Four Western oil companies are in the final stages of negotiations this month on contracts that will return them to Iraq, 36 years after losing their oil concession to nationalisation as Saddam Hussein rose to power.
Exxon Mobil, Shell, Total and BP—the original partners in the Iraq Petroleum Company—along with Chevron and few smaller oil companies, are in talks with Iraq’s Oil Ministry for no-bid contracts to service Iraq’s largest fields, according to ministry officials, oil company officials and an American diplomat.
The deals, expected to be announced on June 30, will lay the foundation for the first commercial work for the major companies in Iraq since the American invasion, and open a new and potentially lucrative country for their operations.
The no-bid contracts are unusual for the industry, and the offers prevailed over others by more than 40 companies, including those in Russia, China and India. The contracts, which would run for one to two years and are relatively small, would nonetheless give companies an advantage in bidding on future contracts in a country that may be the best hope for a large-scale increase in oil production.

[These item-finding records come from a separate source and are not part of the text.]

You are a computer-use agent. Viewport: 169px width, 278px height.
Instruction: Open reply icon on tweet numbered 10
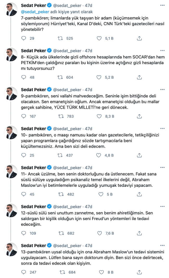pyautogui.click(x=24, y=155)
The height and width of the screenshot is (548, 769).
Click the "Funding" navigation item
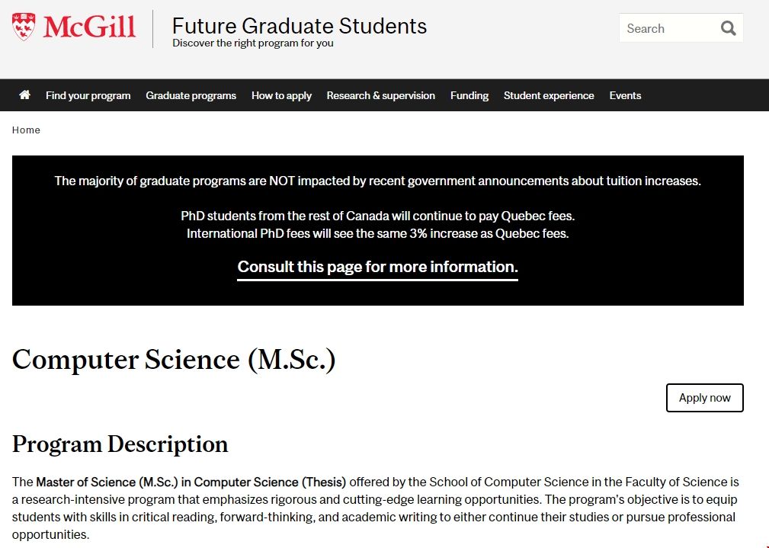(x=469, y=95)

There was suspicion among many in the Arab world and among parts of the American public that the US had gone to war in Iraq precisely to secure the oil wealth these contracts seek to extract. The Bush administration has said that the war was necessary to combat terrorism.
Sensitive to the appearance that they were profiting from the war and already under pressure because of record high oil prices, senior officials of two of the companies said they were helping Iraq rebuild its decrepit oil industry.
For an industry being frozen out of new ventures in the world’s dominant oil-producing countries, from Russia to Venezuela, Iraq offers a rare and prized opportunity. While enriched by $140 per barrel oil, the oil majors are also struggling to replace their reserves as ever more of the world’s oil patch becomes off limits.
Iraq’s stated goal in inviting back major companies is to increase oil production by half a million barrels a day by attracting modern technology to oil fields. The revenue would be used for reconstruction, although Iraq has had trouble spending the oil revenues it now has, in part because of bureaucratic inefficiency.
The Iraqi Oil Ministry, said the no-bid contracts were a stop-gap measure to bring modern skills into the fields while the oil law was pending in Parliament.